(AIM OF THE EXERCISE) Write out the records verbatim, starting at the line that contains "1338x660 pixels. How" and stopping after the line that contains "Action: pos(92,249)". Leave the pictures out of your answer.

(RECORDS SHOWN)
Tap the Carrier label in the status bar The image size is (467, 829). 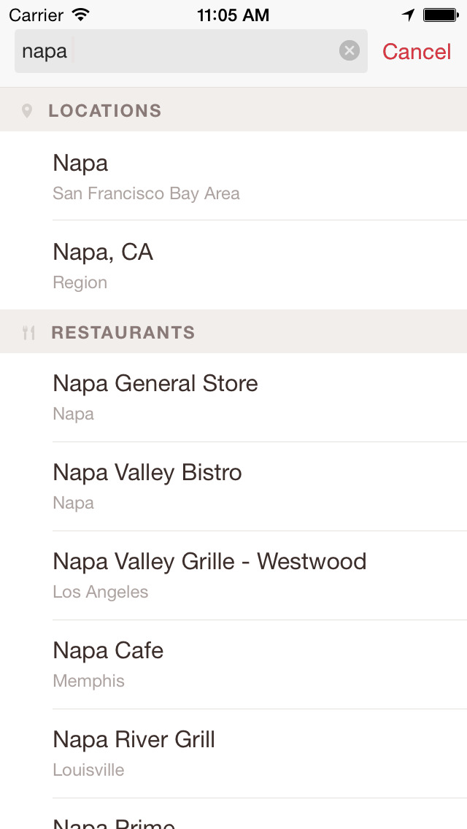[36, 15]
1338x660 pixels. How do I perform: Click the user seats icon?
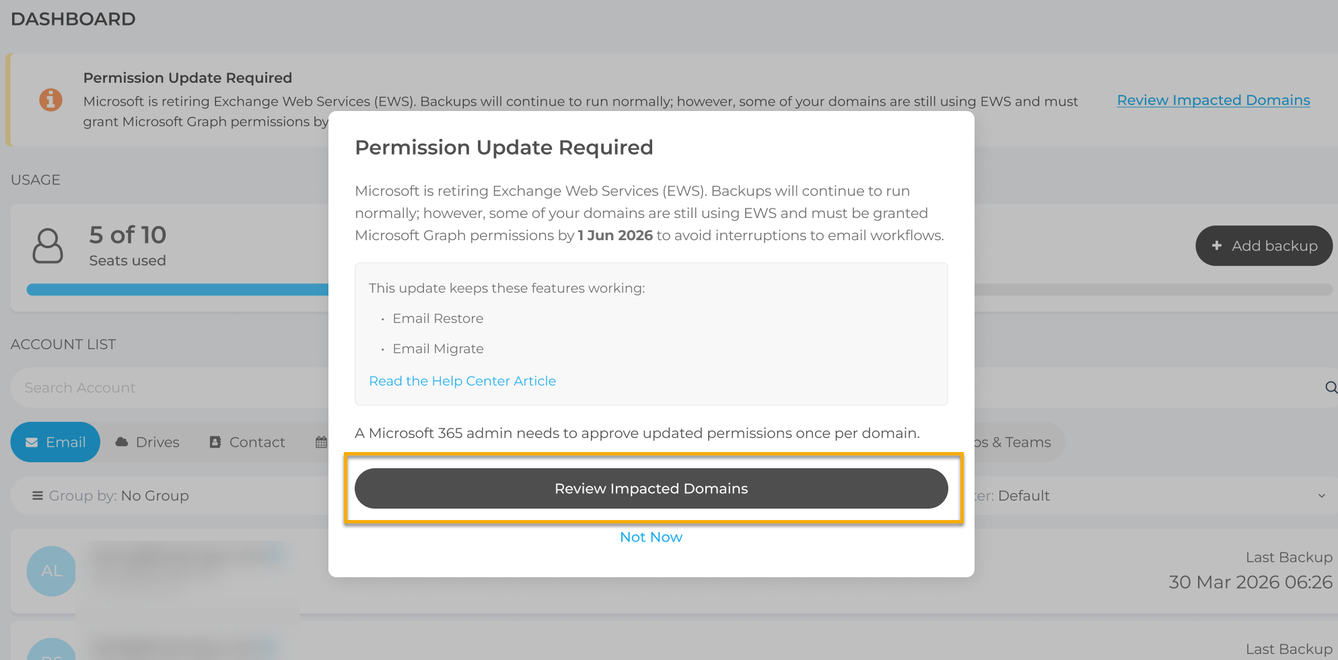coord(48,246)
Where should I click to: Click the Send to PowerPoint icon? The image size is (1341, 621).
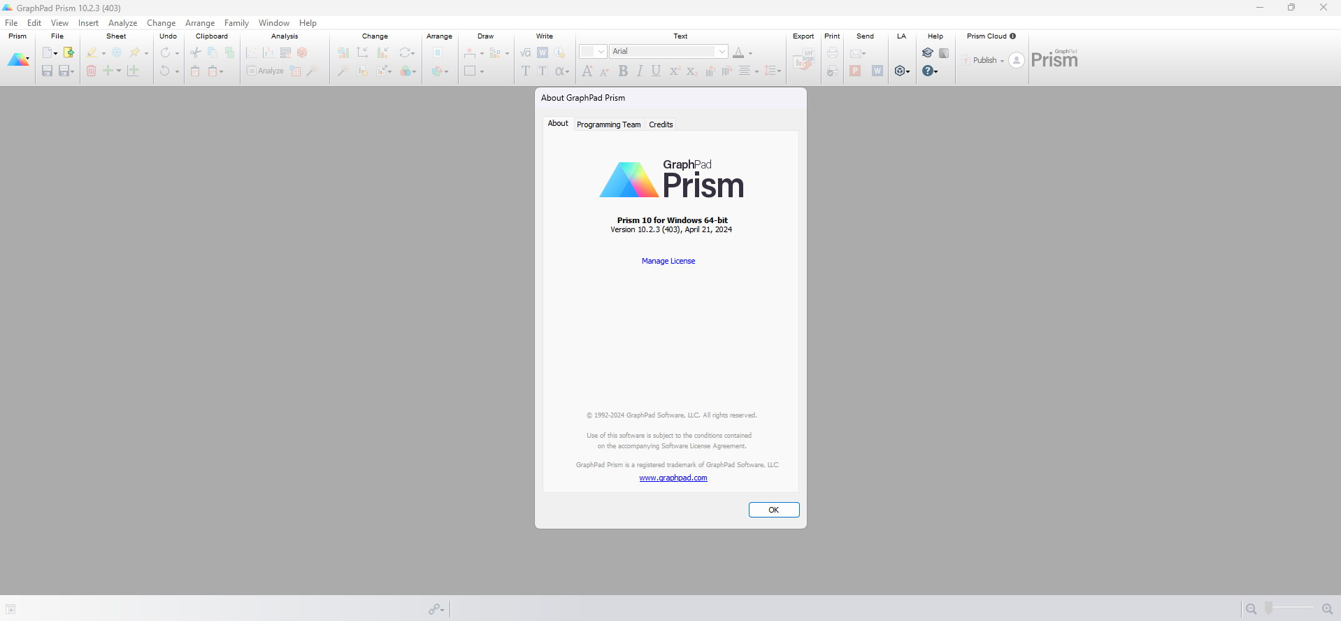(855, 71)

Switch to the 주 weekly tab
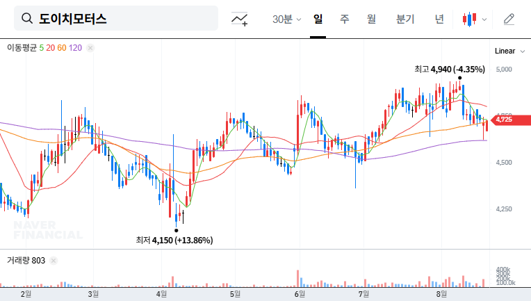(344, 19)
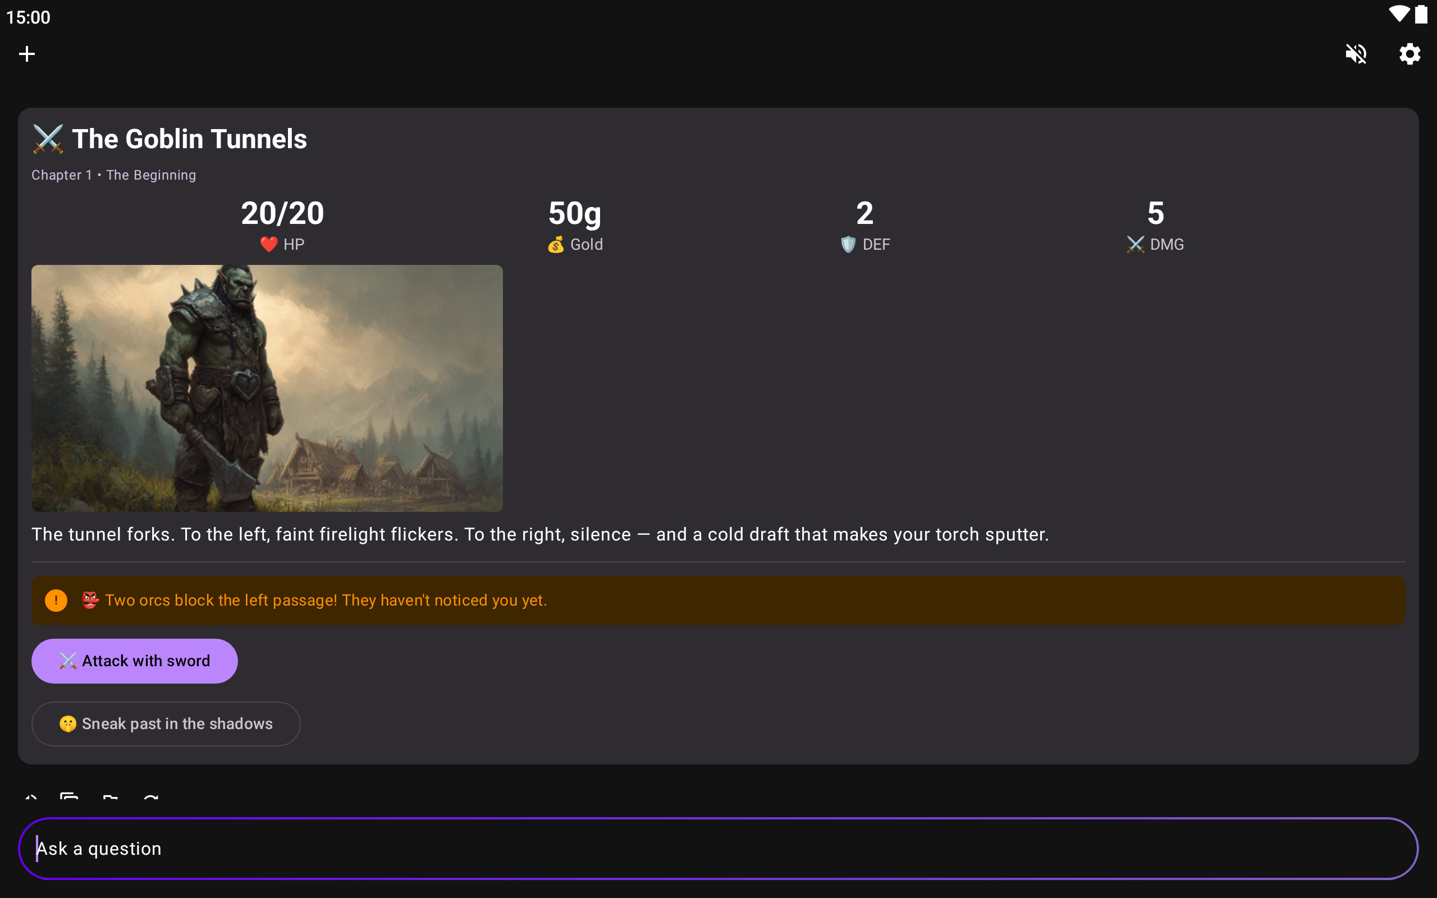1437x898 pixels.
Task: Click the orange warning exclamation icon
Action: coord(56,600)
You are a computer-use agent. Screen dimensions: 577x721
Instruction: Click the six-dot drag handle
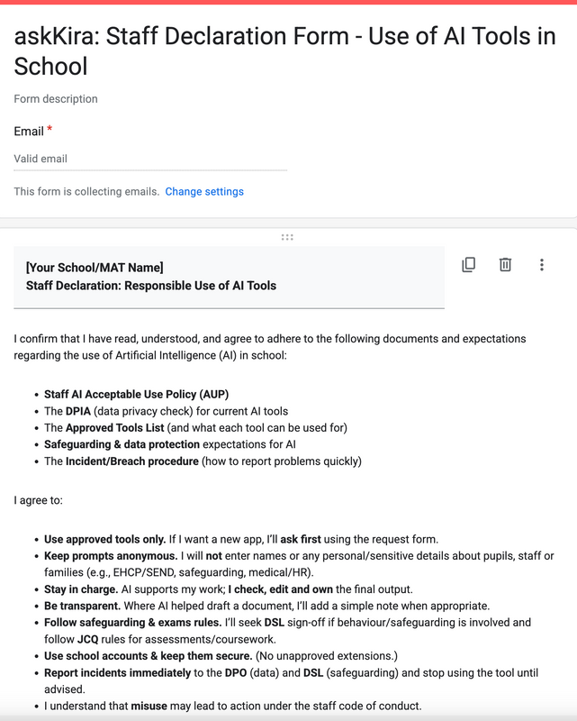(x=287, y=237)
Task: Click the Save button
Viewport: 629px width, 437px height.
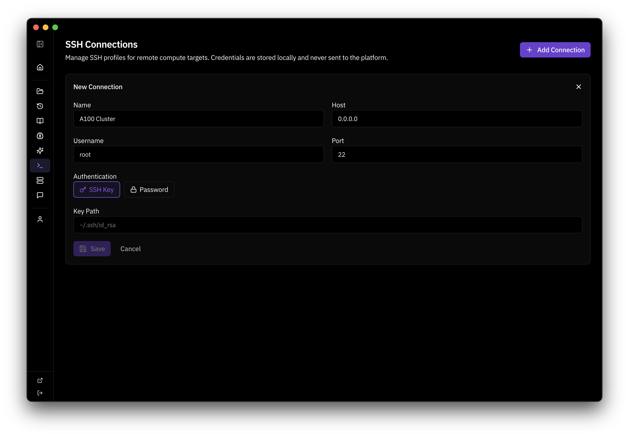Action: pos(92,249)
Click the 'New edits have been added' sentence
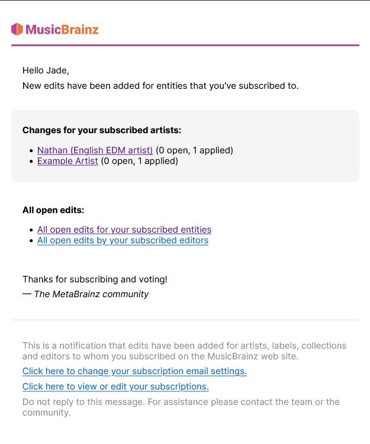Viewport: 370px width, 444px height. pos(160,85)
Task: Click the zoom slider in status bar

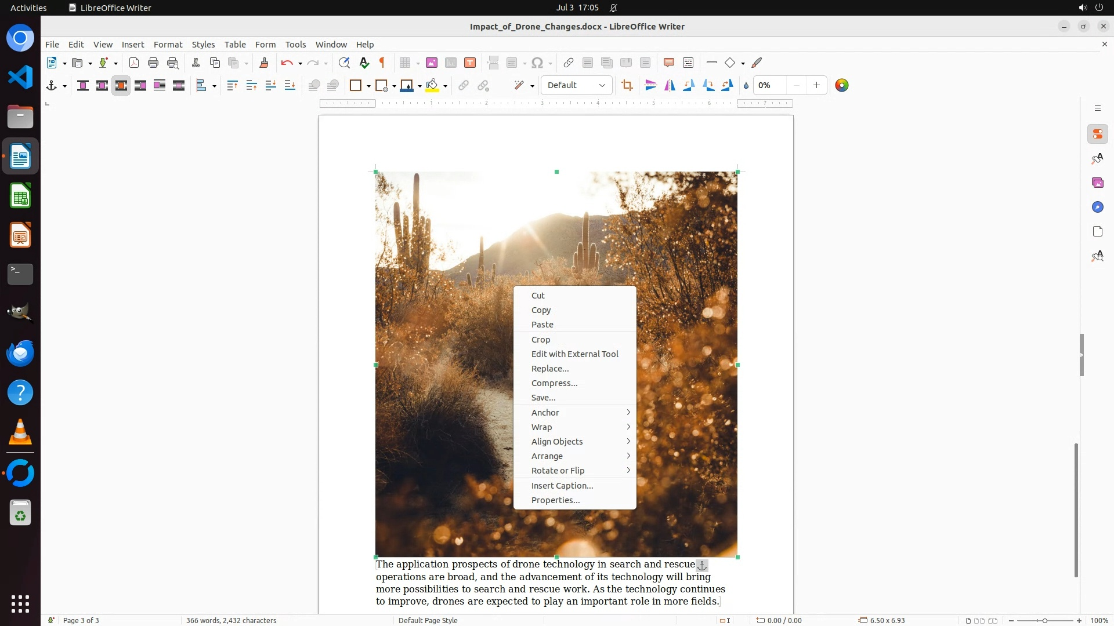Action: (1044, 620)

(THE ANSWER)
1338x660 pixels. How do I perform: Click the user seats icon?
coord(48,246)
Where should I click to: Click the Send to PowerPoint icon? The image size is (1341, 621).
(855, 71)

Switch to the 주 weekly tab
(344, 19)
1437x898 pixels.
Task: Click the orange warning exclamation icon
Action: coord(56,600)
You are a computer-use agent. Screen dimensions: 577x721
Instruction: Click the six-dot drag handle
(x=287, y=237)
Task: Click the Save button
Viewport: 629px width, 437px height.
Action: pos(92,249)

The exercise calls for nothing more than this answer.